Helping patients to become more aware of and better able to identify what they are feeling can contribute to developing empathy with chronically depressed patients. Some patients try not to give the therapist any verbal or gross non-verbal cues (e.g. crying) that they feel upset. The therapist needs to be particularly sensitive to signs of any potential affect shift, including subtle changes in tone of voice, direction of gaze or body posture. Rosemary tended to describe herself as fine when discussing problem situations and would do so in a curt, clipped tone of voice followed by an attempt to return the conversation to more superficial aspects of daily living.

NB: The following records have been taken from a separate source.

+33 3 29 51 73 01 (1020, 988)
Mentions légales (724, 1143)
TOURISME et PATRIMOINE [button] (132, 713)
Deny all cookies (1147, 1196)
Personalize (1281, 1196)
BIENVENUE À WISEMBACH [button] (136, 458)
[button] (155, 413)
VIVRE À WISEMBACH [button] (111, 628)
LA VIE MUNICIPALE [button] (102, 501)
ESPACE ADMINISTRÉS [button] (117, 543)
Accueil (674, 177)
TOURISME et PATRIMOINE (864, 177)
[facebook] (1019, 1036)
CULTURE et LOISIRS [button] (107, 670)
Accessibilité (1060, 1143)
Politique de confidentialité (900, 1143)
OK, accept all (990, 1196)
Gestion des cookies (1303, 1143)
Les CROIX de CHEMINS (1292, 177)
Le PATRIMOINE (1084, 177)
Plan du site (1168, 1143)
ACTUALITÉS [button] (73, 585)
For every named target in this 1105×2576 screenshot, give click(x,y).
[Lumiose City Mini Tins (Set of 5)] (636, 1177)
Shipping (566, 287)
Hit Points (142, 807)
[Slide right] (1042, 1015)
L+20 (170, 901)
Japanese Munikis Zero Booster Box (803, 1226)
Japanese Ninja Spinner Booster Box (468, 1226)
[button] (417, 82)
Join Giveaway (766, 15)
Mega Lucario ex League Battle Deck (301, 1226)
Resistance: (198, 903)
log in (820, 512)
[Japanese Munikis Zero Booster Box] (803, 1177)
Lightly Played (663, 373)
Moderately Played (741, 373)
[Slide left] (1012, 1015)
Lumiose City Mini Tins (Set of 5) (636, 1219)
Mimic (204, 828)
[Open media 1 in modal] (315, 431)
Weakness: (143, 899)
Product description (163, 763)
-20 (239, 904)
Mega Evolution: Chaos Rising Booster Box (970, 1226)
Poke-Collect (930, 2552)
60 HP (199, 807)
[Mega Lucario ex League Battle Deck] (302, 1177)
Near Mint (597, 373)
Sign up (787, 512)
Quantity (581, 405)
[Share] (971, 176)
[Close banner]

The therapist learned to pick up on this and gently to draw her attention to it. Over time Rosemary became more able to recognise and acknowledge when all was not well with her. Other patients react catastrophically to any sign of emotional arousal, perceiving their state simply as ‘awful’ or ‘terrible’. Helping them to discriminate between different negative emotions or different degrees of emotion can help to establish a sense that the therapist understands their feelings without criticising or rejecting them. This process of using feedback to train patients in recognising and labelling affective changes is prerequisite to more conventional expressions of empathy in many cases of chronic depression.

Many patients have been so focused on the issue of whether they will get back to work that they have not fully recognised what they have lost or how this contributes to their depression. It is important that the therapist is explicit in acknowledging the reality of the patient’s losses in relation to work, in order to help the patient to recognise the extent of their losses and even to grieve for them. Many of these losses are tangible and external, whereas others are more symbolic or internal. Working with the patient to validate these can be a useful step in recognising and understanding how thoughts and beliefs, as well as external circumstances, can be contributing to the depression.